╭─ Page extract

Advertisement

Edwards announces ‘tax the rich’ plan

Share
Times Staff Writer

Tax hikes, once anathema to Democrats trying to shed their image as tax-and-spend liberals, are back.

The three leading contenders for the Democratic presidential nomination are promising that, if they win the White House, they will repeal or let expire the tax cuts for wealthier voters that were enacted under President Bush.

In Iowa Wednesday, former Sen. John Edwards went even further by proposing additional tax hikes on capital gains, hedge funds and corporations to help pay for new tax breaks for lower-income families.

Advertisement

Edwards’ plan, which dovetails with the populist tone of his campaign, would reverse the Bush-era trend toward taxing investment income more lightly than wages.

“It’s time to stop promoting the wealth of the wealthy and to start making sure that every American who works hard has the chance to move up the economic ladder,” Edwards said in a speech in Des Moines.

Edwards’ proposal may be a crowd-pleaser for Democratic primary voters who object to Bush’s big tax cuts.

But it may be a politically risky position for anyone heading into a general election contest against Republicans, who portray Democrats as incorrigible tax raisers.

Matt Bennett, vice president of the centrist Democratic group Third Way, said the challenge for the Democrats would be to explain why they did not want to extend Bush’s tax cuts, which are due to expire during the next president’s term. “How do you respond to the charge that they support the biggest tax increase in history?” he asked.

One Democratic strategist who is neutral in the campaign but did not want to be named criticizing Edwards’ tax plan warned: “If we have an election where the dialogue is about whether or not taxes should be increased, it’s not a good dialogue for us.”

Advertisement

Edwards’ speech, which laid out the most detailed tax policy of any leading candidate, reflected his efforts to cast his campaign as one of “bold ideas” and to court the party’s left wing with ambitious and liberal policies. Though he places third in many national polls of the Democratic field, analysts say his initiatives have helped shape the campaign debate on Iraq, poverty and healthcare, pressuring front-runners Sens. Barack Obama of Illinois and Hillary Rodham Clinton of New York to offer initiatives of their own or to tack to the left.

“Edwards has from the beginning been out in front of most of the other candidates in setting the policy agenda of the campaign,” said Simon Rosenberg, president of the New Democratic Network.

On taxes, however, Obama and Clinton may be more reluctant to follow Edwards’ lead because of the political risks of proposing tax hikes as big as he has.

╰─

### Parts of the exercise
1. Using the article on Edwards' tax plan, decide whether each statement agrees with it. Give yes or no for each, and quote the words from the article that settle it.
(a) Edwards delivered his tax speech in Des Moines.
(b) Matt Bennett is president of the group Third Way.
(c) Edwards leads many national polls of the Democratic field.
2. Carry the article on Edwards' tax plan forward, starting right after its final sentence.

╭─ Supplied entries

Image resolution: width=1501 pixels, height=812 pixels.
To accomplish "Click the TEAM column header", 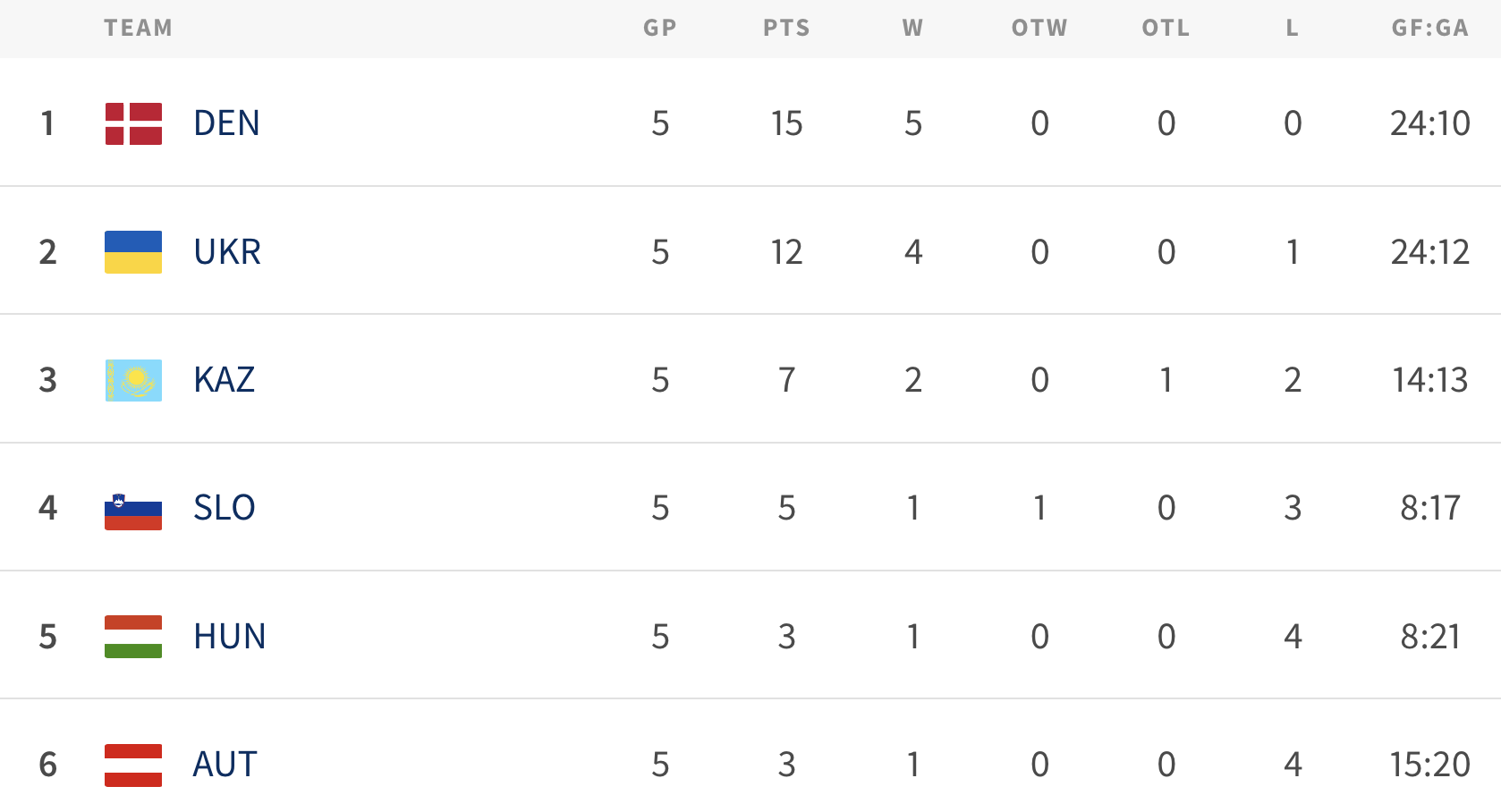I will [x=138, y=29].
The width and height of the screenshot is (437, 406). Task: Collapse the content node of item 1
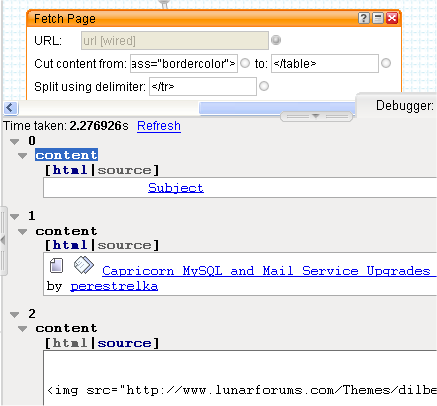coord(22,232)
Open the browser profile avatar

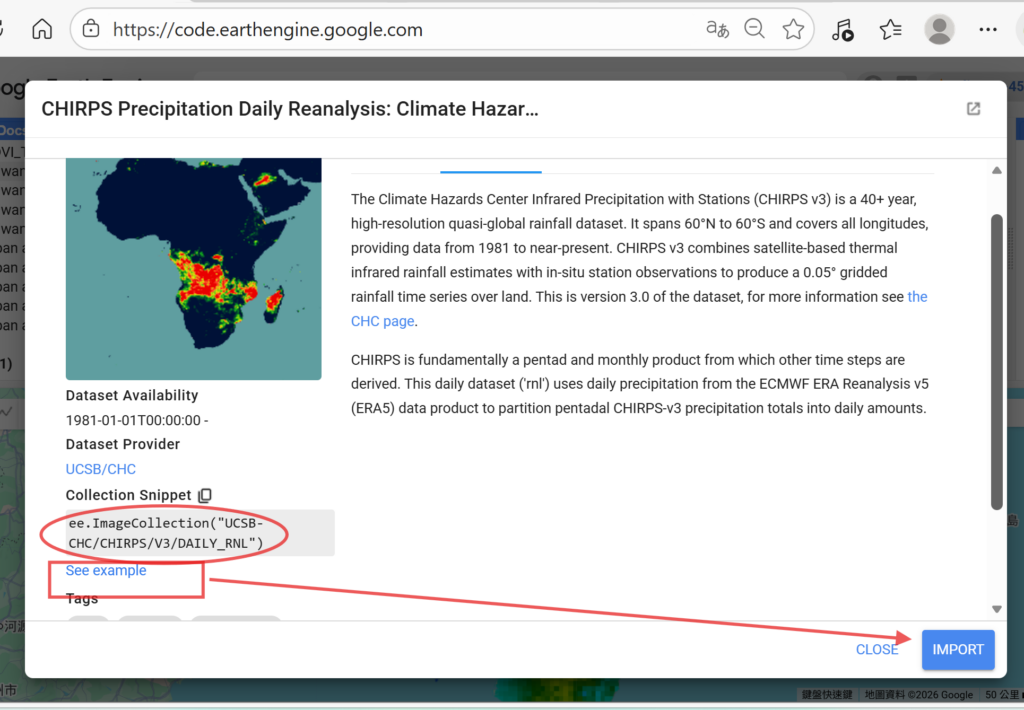point(939,30)
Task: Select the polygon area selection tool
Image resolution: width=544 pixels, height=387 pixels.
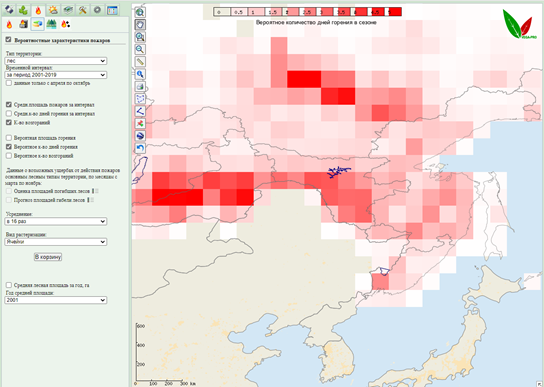Action: click(x=140, y=99)
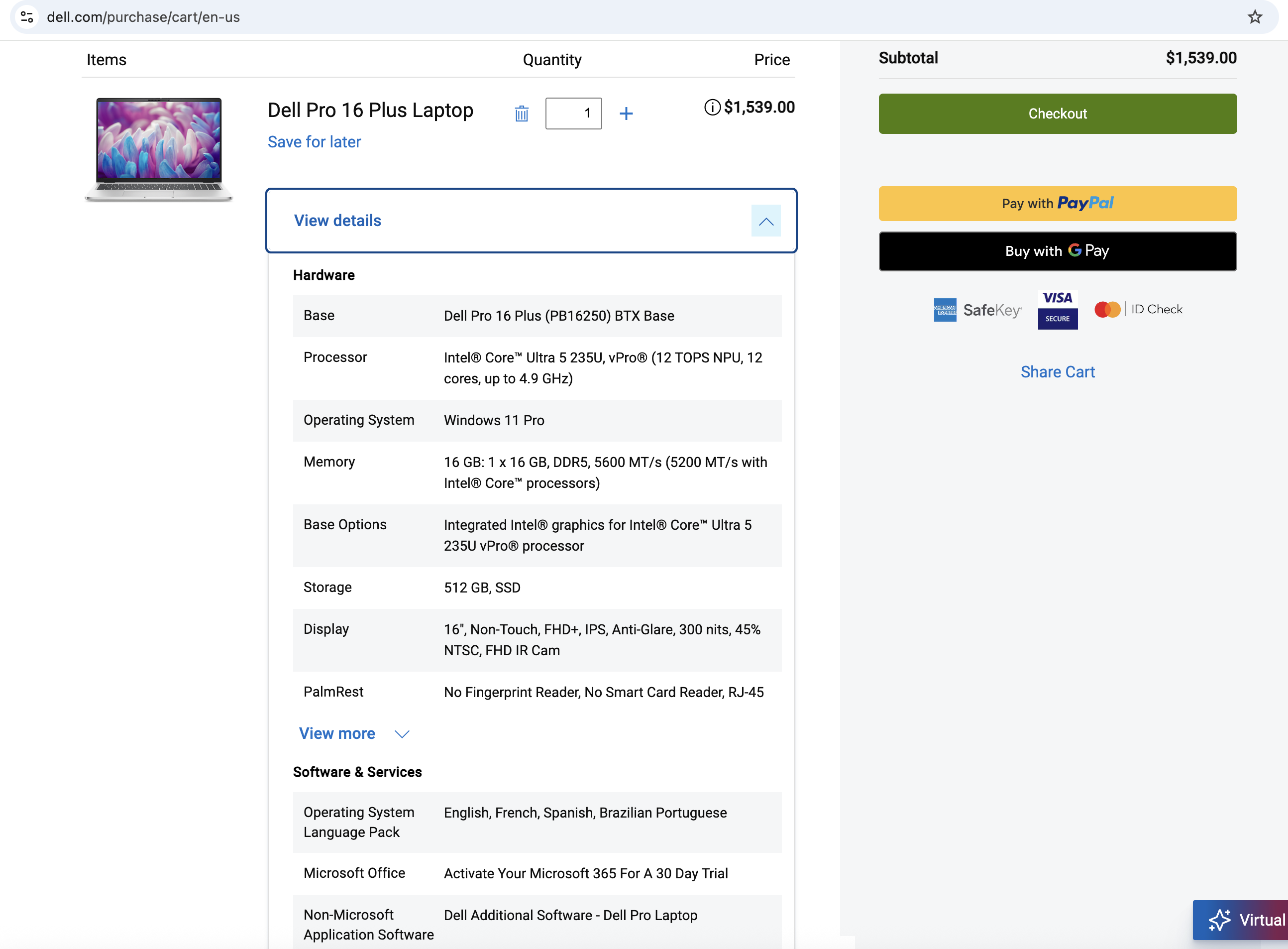Click the trash icon to remove laptop
The height and width of the screenshot is (949, 1288).
point(522,114)
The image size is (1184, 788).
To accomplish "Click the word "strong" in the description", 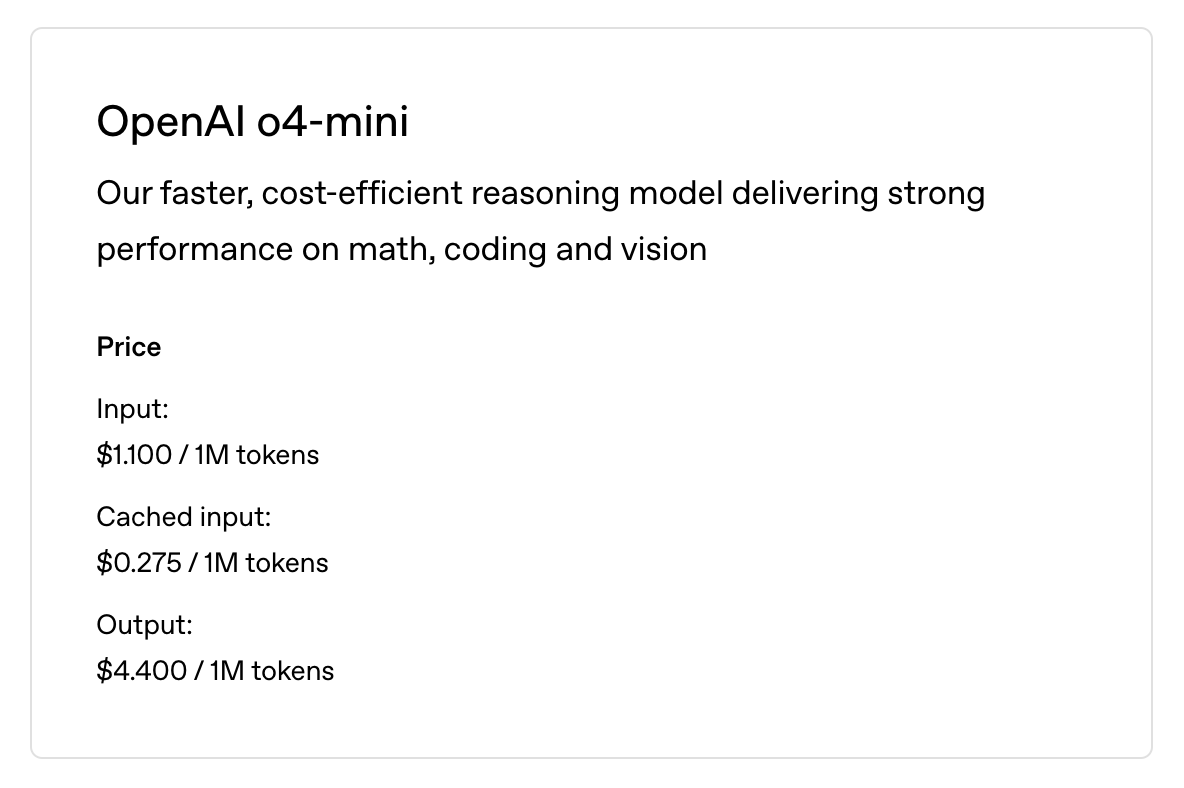I will click(936, 193).
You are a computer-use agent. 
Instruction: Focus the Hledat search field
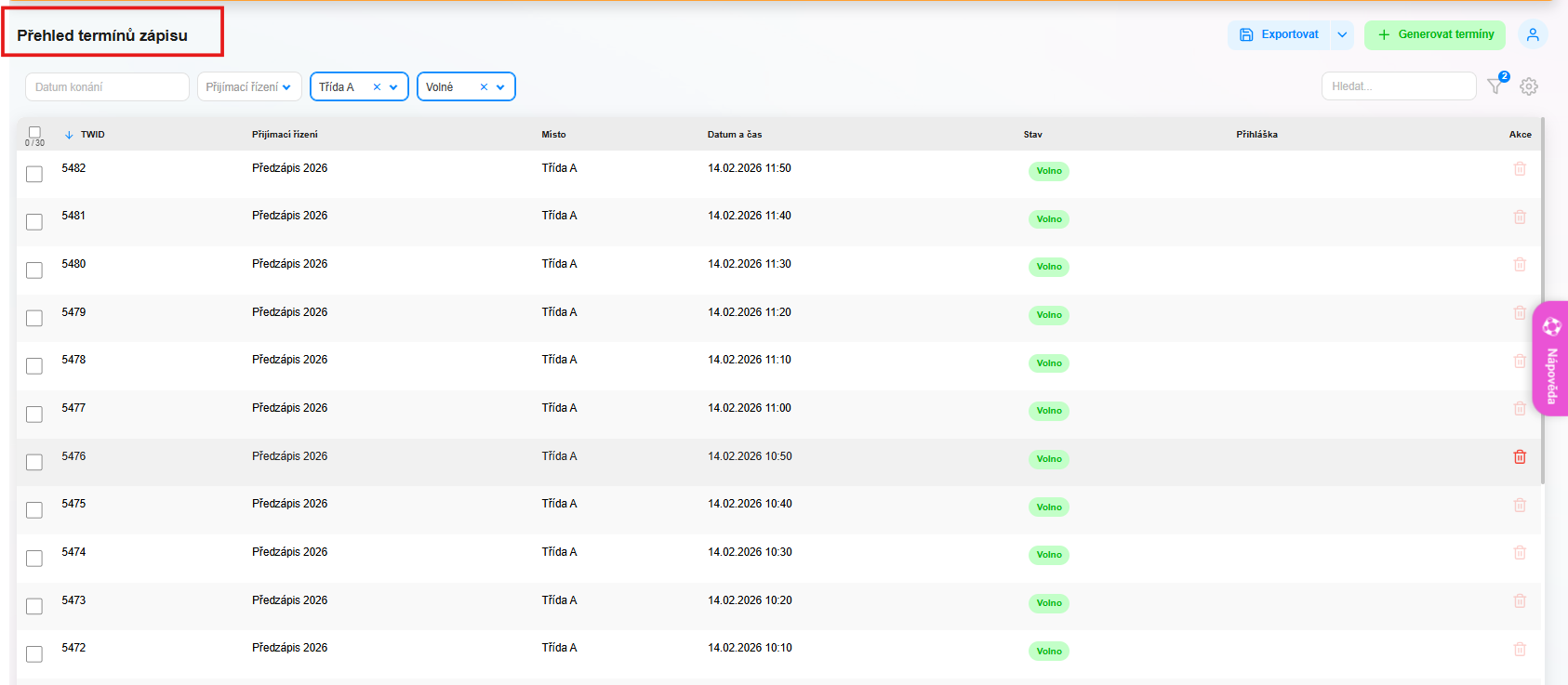pyautogui.click(x=1398, y=86)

╰─

### Results
1.
(a) Yes: "Edwards said in a speech in Des Moines."
(b) No: "Matt Bennett, vice president of the centrist Democratic group Third Way"
(c) No: "he places third in many national polls of the Democratic field"

2.
Grover Norquist, president of the anti-tax group Americans for Tax Reform, welcomed a fight with Democrats who want to raise taxes.

“It is a central division between every Republican candidate and every Democrat,” Norquist said. “I hope, as lead lemming, Edwards keeps up a brisk pace.”

Democrats have generally tiptoed around the issue of tax hikes since 1984, when Walter F. Mondale lost in a landslide after making the case for a tax hike.

Advertisement

The issue is hard to avoid, because a tax debate looms during the first term of the next president. The Bush tax cuts are due to expire at the end of 2010, among them his reductions on marginal tax rates, and on estate, dividend income and capital gains taxes. Without action by Congress, rates would return to higher, pre-Bush levels.

All of the leading Republican candidates favor extending the Bush tax cuts, at a cost of about $2 trillion over 10 years. Leading Democratic candidates favor extending the cuts for middle-class families but want to end upper-income tax breaks.

Clinton and Obama have said they would let tax cuts lapse for families earning more than $250,000. Edwards goes further, saying he would repeal the tax cuts -- not just wait for them to expire -- for households earning more than $200,000.

The three leading candidates also have called for higher taxes on private equity and hedge fund managers. That issue rocketed to prominence recently after the initial public offerings of two firms turned a spotlight on how much money hedge fund and private equity managers earn -- and on the fact that much of it is taxed as capital gains, which carries a lower tax rate than earned income. Edwards, who has caught flak for having worked for a hedge fund as a consultant, was the first leading candidate to call for taxing that income at the higher rate.

Throughout his campaign, Edwards has been more forthright than his rivals about his willingness to raise taxes to pay for campaign promises, such as his plan to provide universal healthcare coverage.

The tax plan he unveiled Wednesday calls for $80 billion in tax increases, including proposals to close corporate loopholes and tax shelters as well as the capital gains increase.

Advertisement

The money would go toward $30 billion in tax cuts for lower-income taxpayers. The remaining $50 billion would be used to help finance Edwards’ domestic-policy initiatives.

The middle-class cuts include incentives for saving, such as a government match for savings of as much as $500 a year for families earning as much as $75,000. Edwards also would exempt the first $250 of income from interest, capital gains and dividends for low-income families.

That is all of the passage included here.